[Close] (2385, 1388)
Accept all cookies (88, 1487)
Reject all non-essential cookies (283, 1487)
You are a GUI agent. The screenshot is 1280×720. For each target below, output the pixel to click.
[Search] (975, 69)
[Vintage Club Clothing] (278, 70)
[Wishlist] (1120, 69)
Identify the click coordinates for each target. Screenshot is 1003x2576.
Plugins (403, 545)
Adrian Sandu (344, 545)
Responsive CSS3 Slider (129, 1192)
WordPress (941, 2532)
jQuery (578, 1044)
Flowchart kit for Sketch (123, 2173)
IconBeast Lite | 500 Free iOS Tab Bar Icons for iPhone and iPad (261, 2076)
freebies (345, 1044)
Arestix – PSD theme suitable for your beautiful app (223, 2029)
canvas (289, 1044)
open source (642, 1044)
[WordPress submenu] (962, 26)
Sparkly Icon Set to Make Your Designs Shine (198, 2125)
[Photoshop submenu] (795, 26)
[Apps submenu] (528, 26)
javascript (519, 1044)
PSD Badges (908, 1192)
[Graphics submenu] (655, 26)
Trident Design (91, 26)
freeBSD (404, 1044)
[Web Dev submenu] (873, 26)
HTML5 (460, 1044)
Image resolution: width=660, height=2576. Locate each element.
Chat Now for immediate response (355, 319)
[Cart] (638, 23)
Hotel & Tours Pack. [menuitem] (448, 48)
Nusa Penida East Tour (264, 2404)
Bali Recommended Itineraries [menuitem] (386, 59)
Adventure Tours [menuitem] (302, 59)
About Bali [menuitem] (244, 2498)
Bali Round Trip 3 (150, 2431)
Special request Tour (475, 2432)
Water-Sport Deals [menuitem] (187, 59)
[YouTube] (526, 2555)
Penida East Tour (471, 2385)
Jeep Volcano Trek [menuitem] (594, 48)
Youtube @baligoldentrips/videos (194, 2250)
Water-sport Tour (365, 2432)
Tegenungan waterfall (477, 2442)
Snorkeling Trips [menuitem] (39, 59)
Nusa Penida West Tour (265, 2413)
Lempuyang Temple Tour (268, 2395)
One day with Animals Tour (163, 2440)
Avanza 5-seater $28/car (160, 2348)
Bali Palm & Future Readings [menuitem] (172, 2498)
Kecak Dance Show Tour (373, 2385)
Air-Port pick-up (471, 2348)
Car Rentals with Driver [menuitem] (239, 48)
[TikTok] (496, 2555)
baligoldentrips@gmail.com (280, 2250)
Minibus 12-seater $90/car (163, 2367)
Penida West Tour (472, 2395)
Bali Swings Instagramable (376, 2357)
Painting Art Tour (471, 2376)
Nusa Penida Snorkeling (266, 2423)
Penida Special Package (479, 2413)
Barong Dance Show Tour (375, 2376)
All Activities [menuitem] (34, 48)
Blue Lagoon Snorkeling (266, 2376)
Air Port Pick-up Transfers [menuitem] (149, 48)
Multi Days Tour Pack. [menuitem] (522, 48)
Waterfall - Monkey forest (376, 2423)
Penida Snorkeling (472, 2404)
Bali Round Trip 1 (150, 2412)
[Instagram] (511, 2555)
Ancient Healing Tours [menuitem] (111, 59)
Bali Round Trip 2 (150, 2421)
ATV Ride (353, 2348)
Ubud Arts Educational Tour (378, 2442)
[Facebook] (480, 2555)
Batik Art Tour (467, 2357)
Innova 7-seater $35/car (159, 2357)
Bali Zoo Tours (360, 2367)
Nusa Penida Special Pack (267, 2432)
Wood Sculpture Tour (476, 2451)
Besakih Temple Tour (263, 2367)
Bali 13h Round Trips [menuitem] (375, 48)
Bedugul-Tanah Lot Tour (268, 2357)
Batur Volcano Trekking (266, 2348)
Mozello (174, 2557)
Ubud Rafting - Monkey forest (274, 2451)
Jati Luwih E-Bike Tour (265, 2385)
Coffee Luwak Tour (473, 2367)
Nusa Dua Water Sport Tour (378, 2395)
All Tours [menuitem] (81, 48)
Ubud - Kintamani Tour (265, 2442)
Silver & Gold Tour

The task: The answer should be an exact copy of the lines from the one containing "Nusa Penida Snorkeling (266, 2423)" through the last line of the entries, both included.

Output of the exercise:
Nusa Penida Snorkeling (266, 2423)
Penida Special Package (479, 2413)
Barong Dance Show Tour (375, 2376)
All Activities [menuitem] (34, 48)
Blue Lagoon Snorkeling (266, 2376)
Air Port Pick-up Transfers [menuitem] (149, 48)
Multi Days Tour Pack. [menuitem] (522, 48)
Waterfall - Monkey forest (376, 2423)
Penida Snorkeling (472, 2404)
Bali Round Trip 1 (150, 2412)
[Instagram] (511, 2555)
Ancient Healing Tours [menuitem] (111, 59)
Bali Round Trip 2 (150, 2421)
ATV Ride (353, 2348)
Ubud Arts Educational Tour (378, 2442)
[Facebook] (480, 2555)
Batik Art Tour (467, 2357)
Innova 7-seater $35/car (159, 2357)
Bali Zoo Tours (360, 2367)
Nusa Penida Special Pack (267, 2432)
Wood Sculpture Tour (476, 2451)
Besakih Temple Tour (263, 2367)
Bali 13h Round Trips [menuitem] (375, 48)
Bedugul-Tanah Lot Tour (268, 2357)
Batur Volcano Trekking (266, 2348)
Mozello (174, 2557)
Ubud Rafting - Monkey forest (274, 2451)
Jati Luwih E-Bike Tour (265, 2385)
Coffee Luwak Tour (473, 2367)
Nusa Dua Water Sport Tour (378, 2395)
All Tours [menuitem] (81, 48)
Ubud - Kintamani Tour (265, 2442)
Silver & Gold Tour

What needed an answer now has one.